From Keyword Search to Vector Search: A Practical Guide with SQLite

A hands-on comparison of keyword search vs. vector search using SQLite's FTS5 and sqlite-vec, with real examples showing when each approach wins.

SQLite ships with FTS5, a full-text search engine that's fast, battle-tested, and good enough for most apps. So why would you bolt on vector search?

Because keyword search has a fundamental limitation: it can only find what you literally typed. If your notes say "deployment pipeline" but you search for "CI/CD workflow", FTS5 returns nothing. Vector search understands that those phrases mean roughly the same thing.

In this post, I'll compare both approaches using real examples from a note-taking app I built, and show you exactly how to add vector search to an existing SQLite database using sqlite-vec.

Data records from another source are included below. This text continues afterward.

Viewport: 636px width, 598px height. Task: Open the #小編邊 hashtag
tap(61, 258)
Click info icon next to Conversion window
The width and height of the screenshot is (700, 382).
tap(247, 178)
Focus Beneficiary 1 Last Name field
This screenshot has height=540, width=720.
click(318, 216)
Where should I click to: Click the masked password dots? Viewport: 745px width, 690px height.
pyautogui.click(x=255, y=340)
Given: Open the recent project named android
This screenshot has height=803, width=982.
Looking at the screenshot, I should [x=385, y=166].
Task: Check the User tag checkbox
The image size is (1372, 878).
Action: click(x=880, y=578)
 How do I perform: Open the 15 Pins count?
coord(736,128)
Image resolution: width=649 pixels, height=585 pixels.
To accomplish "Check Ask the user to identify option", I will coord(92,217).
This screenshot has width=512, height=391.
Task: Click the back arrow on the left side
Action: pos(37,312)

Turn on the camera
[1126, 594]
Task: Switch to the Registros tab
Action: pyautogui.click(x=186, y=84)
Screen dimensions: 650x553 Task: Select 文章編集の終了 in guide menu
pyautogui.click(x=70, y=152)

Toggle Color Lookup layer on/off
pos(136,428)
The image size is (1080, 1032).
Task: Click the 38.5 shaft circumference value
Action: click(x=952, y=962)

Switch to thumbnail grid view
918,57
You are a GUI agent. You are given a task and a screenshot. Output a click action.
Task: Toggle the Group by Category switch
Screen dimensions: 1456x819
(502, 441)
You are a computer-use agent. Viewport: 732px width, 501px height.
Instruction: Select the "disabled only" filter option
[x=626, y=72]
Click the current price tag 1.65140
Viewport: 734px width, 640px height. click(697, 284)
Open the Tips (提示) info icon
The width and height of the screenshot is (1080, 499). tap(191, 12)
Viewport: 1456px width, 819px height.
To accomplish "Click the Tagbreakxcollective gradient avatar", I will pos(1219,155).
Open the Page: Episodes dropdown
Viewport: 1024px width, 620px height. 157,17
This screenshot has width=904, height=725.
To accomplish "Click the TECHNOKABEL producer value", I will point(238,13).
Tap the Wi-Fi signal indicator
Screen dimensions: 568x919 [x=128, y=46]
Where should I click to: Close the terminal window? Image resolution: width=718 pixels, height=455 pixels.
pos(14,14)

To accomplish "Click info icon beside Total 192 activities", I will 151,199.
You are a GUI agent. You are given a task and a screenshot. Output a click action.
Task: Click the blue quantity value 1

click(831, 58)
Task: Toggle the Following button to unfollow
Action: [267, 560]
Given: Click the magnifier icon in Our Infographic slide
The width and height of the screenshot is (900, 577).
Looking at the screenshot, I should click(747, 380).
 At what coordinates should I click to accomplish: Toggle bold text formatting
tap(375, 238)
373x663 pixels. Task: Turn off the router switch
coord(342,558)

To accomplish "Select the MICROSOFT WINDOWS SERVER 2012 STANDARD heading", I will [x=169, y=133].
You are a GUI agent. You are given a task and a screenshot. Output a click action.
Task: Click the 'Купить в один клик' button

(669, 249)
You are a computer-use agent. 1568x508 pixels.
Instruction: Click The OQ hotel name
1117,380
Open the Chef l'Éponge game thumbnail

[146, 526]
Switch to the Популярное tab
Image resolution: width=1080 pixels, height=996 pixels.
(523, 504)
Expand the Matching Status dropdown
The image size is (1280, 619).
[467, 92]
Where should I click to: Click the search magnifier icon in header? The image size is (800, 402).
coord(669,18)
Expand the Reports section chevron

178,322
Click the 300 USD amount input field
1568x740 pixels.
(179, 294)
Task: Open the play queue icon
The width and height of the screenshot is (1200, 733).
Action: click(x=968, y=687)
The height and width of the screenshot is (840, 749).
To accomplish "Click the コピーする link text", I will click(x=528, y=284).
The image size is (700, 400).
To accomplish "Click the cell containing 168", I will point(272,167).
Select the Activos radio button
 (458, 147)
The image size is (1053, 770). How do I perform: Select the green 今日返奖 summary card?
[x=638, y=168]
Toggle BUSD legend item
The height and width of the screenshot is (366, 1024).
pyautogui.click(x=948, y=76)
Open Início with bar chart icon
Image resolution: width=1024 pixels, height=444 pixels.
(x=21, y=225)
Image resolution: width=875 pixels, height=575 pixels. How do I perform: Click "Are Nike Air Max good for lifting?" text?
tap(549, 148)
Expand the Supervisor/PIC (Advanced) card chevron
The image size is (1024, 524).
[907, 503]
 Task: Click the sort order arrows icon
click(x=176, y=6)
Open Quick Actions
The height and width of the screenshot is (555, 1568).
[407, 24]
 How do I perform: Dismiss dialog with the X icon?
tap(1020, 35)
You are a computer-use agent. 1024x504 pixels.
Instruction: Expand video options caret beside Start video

Keyword Search with FTS5: The Baseline

SQLite's FTS5 is a virtual table that builds an inverted index over text:

CREATE VIRTUAL TABLE notes_fts USING fts5(
    content
);

-- Search
SELECT * FROM notes_fts
WHERE notes_fts MATCH 'meeting notes';

FTS5 supports prefix queries, phrase matching, boolean operators (AND, OR, NOT), and ranking with BM25. For many apps, this is all you need.

Where FTS5 excels:

Exact phrase matching ("error code 404")

Known-item search (you remember exact words)

Structured queries ("python AND async NOT javascript")

Zero external dependencies

Sub-millisecond queries on tens of thousands of documents

Where FTS5 fails:

Synonyms: "car" won't match "automobile"

Paraphrasing: "how to fix a bug" won't match "debugging techniques"

Conceptual search: "productivity tips" won't match "getting more done"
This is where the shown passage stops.